Biochemistry. 2011 Aug 16;50(32):6855-66. Epub 2011 Jul 8., [PMID:21721517]
Abstract [show]
ABCA4 is a photoreceptor-specific ATP-binding cassette transporter implicated in the clearance of all-trans-retinal produced in the retina during light perception. Multiple mutations in this protein have been linked to Stargardt disease and other visual disorders. Here we report the first systematic study of posttranslational modifications in native ABCA4 purified from bovine rod outer segments. Seven N-glycosylation sites were detected in exocytoplasmic domains 1 and 2 by mass spectrometry, confirming the topological model of ABCA4 proposed previously. The modifying oligosaccharides were relatively short and homogeneous, predominantly representing a high-mannose type of N-glycosylation. Five phosphorylation sites were detected in cytoplasmic domain 1, with four of them located in the linker "regulatory-like" region conserved among ABCA subfamily members. Contrary to published results, phosphorylation of ABCA4 was found to be independent of light.
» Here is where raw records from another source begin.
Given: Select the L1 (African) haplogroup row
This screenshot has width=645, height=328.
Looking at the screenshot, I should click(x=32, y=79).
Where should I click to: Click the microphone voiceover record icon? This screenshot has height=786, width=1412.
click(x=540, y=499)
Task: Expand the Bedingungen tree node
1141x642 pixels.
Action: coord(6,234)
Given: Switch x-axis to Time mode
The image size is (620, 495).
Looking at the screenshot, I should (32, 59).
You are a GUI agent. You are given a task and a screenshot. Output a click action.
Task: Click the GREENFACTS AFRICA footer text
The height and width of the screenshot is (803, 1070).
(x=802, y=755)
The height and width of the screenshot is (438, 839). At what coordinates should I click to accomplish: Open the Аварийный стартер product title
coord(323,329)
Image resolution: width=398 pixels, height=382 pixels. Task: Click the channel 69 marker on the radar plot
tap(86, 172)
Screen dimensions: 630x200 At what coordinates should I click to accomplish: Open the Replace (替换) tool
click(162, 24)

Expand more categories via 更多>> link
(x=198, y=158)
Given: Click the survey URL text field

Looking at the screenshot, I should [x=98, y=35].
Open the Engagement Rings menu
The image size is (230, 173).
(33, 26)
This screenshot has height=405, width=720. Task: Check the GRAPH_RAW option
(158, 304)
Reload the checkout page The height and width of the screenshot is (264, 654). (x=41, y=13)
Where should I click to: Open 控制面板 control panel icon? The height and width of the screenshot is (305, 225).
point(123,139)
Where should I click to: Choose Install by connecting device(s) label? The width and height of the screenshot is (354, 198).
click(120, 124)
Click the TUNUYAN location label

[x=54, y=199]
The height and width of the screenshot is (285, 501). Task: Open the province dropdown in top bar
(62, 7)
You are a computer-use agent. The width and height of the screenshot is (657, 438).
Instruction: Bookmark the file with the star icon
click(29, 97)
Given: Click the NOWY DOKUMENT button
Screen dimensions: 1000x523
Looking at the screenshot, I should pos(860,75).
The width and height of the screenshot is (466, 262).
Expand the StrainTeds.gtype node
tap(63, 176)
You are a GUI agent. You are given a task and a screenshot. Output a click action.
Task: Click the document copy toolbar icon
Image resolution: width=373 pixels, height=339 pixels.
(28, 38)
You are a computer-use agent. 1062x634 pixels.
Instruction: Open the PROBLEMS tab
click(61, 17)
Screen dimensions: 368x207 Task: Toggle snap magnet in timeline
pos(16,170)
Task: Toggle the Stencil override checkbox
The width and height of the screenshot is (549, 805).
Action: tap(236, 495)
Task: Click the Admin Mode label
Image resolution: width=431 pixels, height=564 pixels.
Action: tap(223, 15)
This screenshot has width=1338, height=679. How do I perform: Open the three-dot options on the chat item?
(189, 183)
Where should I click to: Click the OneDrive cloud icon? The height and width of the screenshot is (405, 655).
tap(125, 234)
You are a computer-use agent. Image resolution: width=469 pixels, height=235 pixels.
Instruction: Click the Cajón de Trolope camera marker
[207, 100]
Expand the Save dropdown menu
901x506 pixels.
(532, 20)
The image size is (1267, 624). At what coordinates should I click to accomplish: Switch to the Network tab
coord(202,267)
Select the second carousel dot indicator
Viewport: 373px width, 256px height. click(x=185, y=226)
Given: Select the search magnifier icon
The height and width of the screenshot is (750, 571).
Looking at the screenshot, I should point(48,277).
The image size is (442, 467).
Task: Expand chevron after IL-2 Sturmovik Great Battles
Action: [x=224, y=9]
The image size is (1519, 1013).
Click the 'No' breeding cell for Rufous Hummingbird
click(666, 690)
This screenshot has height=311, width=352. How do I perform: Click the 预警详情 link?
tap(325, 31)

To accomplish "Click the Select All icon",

Using human ABCA4 mutants heterologously expressed in mammalian cells, we showed that the Stargardt disease-associated alanine mutation in the phosphorylation site at position 901 led to protein misfolding and degradation. Furthermore, replacing the S1317 phosphorylation site reduced the basal ATPase activity of ABCA4, whereas an alanine mutation in either the S1185 or T1313 phosphorylation site resulted in a significant decrease in the all-trans-retinal-stimulated ATPase activity without affecting the basal activity, protein expression, or localization. In agreement with this observation, partial dephosphorylation of native bovine ABCA4 led to reduction of both basal and stimulated ATPase activity. Thus, we present the first evidence that phosphorylation of ABCA4 can regulate its function.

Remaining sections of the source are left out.